Innovator Insights: Imre’s Patrick Sullivan On How To Build Modern Brand Belief

Innovator Insights: Imre’s Patrick Sullivan On How To Build Modern Brand Belief

Plenty of people sit back and laugh at the “cold open” or first segment on Saturday Night Live, but Patrick Sullivan recently found himself watching one that resonated more deeply than he might have anticipated. 

The segment involved a mock talk show called “What Still Works,” where a host and her guests explore the state of the stock market, politicians and social media. 

It soon became clear that, essentially, nothing still works, but the senior vice-president of creative at Baltimore, MD-based Imre saw it as more than just a joke.

“Honestly, that skit could have gone on for hours and hours,” Sullivan told Brand Innovators. “We’re all on this ride where every time you turn on CNN, it blows your mind.”

Imre is focused on helping marketers confront the fear, paranoia and skepticism consumers are dealing with by nurturing what the agency calls ‘modern brand belief.’ This is the notion that, beyond simply buying a company’s products, consumers develop such an affinity that they become willing to “go to bat” for their favorite brands.

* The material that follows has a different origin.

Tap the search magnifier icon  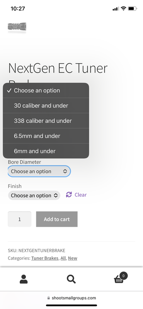(71, 279)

Modern brand belief can manifest itself in many different ways, Sullivan suggested, from getting a John Deere logo tattooed on your arm to naming your puppy after a company. This doesn’t mean trying to create an image of a brand with a perfect veneer, however.

“Brands are just like human beings — they have quirks, they have personalities, and at the core it’s not just what they say but how they act that matters. That’s what defines who they will be in the eyes of the consumer,” Sullivan said. “Your heart will instantly recognize it as a human being when a brand is putting their truth out there.”

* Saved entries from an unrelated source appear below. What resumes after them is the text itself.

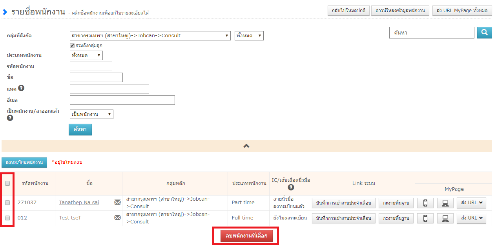
Task: Open PC MyPage icon for employee 012
Action: pos(445,218)
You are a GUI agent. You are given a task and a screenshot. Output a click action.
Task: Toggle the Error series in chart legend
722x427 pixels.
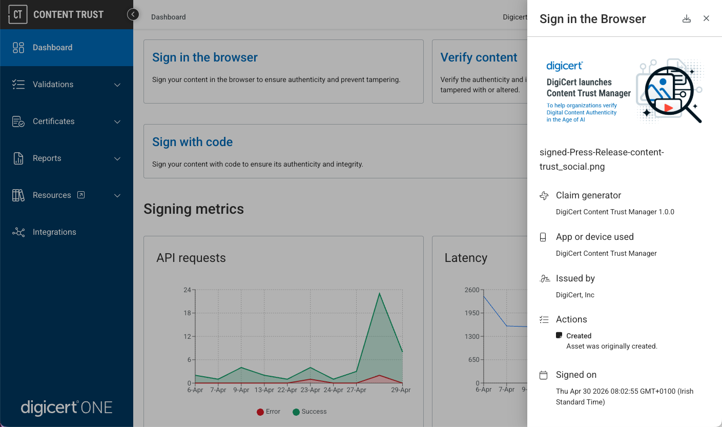(268, 412)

Sullivan provided some additional context around modern brand belief and how marketers could take a more active role in shaping it.

Approach Consumers With Extreme Empathy

Imre is able to study how “believable” a brand is by using 46 different characteristics that suggest its ability to build equity in the minds of consumers. Some of the most common indicators include integrity, compassion and trust, Sullivan said. 

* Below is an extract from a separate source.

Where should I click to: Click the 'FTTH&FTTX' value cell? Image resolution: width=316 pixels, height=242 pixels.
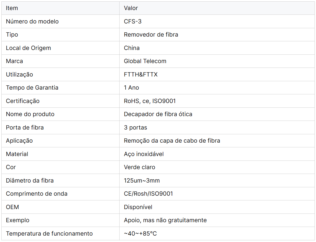coord(141,75)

While some marketers might feel uncertain about being vocal about their purpose amid ongoing negative headlines, Sullivan suggested recent events have created a void brands could help fill. 

“Brand belief is based in the human experience, and the shared human experience we’re all having now is the pandemic and isolation,” he said. “People are looking at institutional disarray, political smoke screening, market manipulation — this is truly the post-truth area. They’re asking, is there anything left to believe in?”

Learn To Coexist With Cancel Culture

The flip side of modern brand belief is that consumers can react negatively in ways that are difficult to recover from.Yes, social media commentators may seem to be more critical than ever right now. Sullivan suggests CMOs should get used to it, because it’s not going away.

In fact, what becomes viral online suggests algorithms are rewarding certain types of behavior, including having a strong point of view. Instead of trying to hide or avoid being cancelled, Sullivan suggested marketers embrace their authenticity as an antidote of sorts.

“What the CMOs of the world need to understand is that once your brand is in that digital space — which they all are — that you don’t own that brand anymore. Culture does,” he said. “All brands are, in a sense, being democratized and co-owned by their audience.Those that don’t embrace that openness, or which act inappropriately, are instantly recognized by the digital audience in a much different way than we saw with more traditional advertising.”

Show Your True Self — And Celebrate It With Your Fans

Imre’s client roster includes performance workwear brand Dickies. In late 2019, the company launched a campaign called Yours To Make, which eschewed paid actors and elaborate staging to showcase the pride of actual artists and makers wearing its clothes.   Putting customers in the spotlight is a great way to experience the power of modern brand belief, Sullivan said.

“It’s not just a matter of asking yourself  ‘What is your brand truth?’” he said. “You also need to ask, can you embrace it in a way that brings your audience in? Are they invited to play with your idea, or join your mission? Naturally, it’s about having a conversation with them rather than talking at them.”